Gampel has been able to help her patients give up their disguises; and she has also helped those who, directly or indirectly, have survived extreme situations, to find a way out of their internal ghetto. And she has done this as a first class clinician, for she has also been able to avoid adopting a disguise as a psychoanalyst imbued with her theory, and to show herself as a person/psychoanalyst who is able to listen to her patients. She also knows that we are not only subjects of our family history, but that we are marked by, and bearers of, distant effects which deserve to be thought through. Can we know how the Iraq war affects us and orients our lives, activating specific anxieties? Does the uncertainty prevailing today arise from our first object-relations or from the current world? (Puget, 1990).

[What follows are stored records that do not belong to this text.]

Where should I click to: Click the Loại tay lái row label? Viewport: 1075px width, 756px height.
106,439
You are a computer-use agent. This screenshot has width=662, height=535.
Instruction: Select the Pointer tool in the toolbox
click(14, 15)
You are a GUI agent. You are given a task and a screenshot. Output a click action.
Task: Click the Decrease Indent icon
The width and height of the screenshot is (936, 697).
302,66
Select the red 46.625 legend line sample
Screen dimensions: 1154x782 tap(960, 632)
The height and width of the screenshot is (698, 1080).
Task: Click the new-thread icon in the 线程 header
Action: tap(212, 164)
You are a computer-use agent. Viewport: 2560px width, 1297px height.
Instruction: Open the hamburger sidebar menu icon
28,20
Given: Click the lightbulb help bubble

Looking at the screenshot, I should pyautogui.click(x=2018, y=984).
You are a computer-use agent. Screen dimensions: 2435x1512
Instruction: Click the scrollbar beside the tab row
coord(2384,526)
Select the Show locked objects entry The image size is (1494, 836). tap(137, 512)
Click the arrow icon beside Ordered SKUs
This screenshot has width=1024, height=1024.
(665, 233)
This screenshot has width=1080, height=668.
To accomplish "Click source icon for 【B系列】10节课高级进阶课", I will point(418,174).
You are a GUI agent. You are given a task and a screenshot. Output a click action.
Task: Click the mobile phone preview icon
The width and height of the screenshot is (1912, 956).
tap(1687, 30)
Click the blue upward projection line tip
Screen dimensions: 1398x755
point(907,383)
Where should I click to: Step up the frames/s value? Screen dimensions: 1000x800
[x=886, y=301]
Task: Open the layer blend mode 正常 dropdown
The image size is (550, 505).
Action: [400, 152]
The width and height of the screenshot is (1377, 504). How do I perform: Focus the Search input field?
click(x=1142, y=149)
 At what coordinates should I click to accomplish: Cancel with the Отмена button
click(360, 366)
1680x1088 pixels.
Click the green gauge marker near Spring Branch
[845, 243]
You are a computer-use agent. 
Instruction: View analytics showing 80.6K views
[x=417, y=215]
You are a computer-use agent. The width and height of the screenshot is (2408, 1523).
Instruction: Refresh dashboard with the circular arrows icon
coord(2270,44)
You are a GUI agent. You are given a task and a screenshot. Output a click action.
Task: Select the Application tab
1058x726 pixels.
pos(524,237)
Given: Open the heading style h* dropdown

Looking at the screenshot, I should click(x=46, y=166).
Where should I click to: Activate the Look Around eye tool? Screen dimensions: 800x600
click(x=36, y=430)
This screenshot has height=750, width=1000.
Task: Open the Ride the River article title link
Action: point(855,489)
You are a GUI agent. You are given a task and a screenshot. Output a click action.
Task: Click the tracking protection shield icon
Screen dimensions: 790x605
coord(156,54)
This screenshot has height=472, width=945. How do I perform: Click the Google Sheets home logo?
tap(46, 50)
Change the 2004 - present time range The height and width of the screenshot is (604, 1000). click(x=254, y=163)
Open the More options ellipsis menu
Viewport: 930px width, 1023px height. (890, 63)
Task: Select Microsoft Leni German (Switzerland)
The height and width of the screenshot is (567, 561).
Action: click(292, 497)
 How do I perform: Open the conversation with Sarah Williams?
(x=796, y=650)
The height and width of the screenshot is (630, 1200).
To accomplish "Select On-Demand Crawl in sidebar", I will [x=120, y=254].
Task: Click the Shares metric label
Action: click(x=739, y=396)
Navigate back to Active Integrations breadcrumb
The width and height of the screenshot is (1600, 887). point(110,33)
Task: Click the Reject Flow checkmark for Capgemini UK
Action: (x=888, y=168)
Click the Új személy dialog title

It should be said that my comments are intended to open up a discussion concerning how psychoanalysts read certain texts, and also to throw a different light on Gampel’s book. Discussions between us are very useful.

 

Translated from the French by Andrew Weller, Paris


Notes

Anzieu Didier, (1965). Le Moi-peau. Paris : Ed. Dunod.

Jonas, Hans (1998). Le principe responsabilité. Paris : Champs Flamarion.

Puget, Janine. Qué difícil es pensar. Incertidumbre y perplejidad. Revista Psicoanálisis APdeBA, Dolor Social, May 2002. pp. 129-146.

Puget, J. Kaës R. et al. (1989). Violence d'Etat et Psychanalyse. Paris: Dunod. Psychoanalysis amid the unthinkable: essays on the Argentinian experience. Free Ass., 1990. In Spanish : "Violencia de Estado y Psicoanálisis. Centro Editor, Buenos Aires,1991. In Italian: "Violenza di stato e psicoanalisi". Ed. Gnocchi, 1994.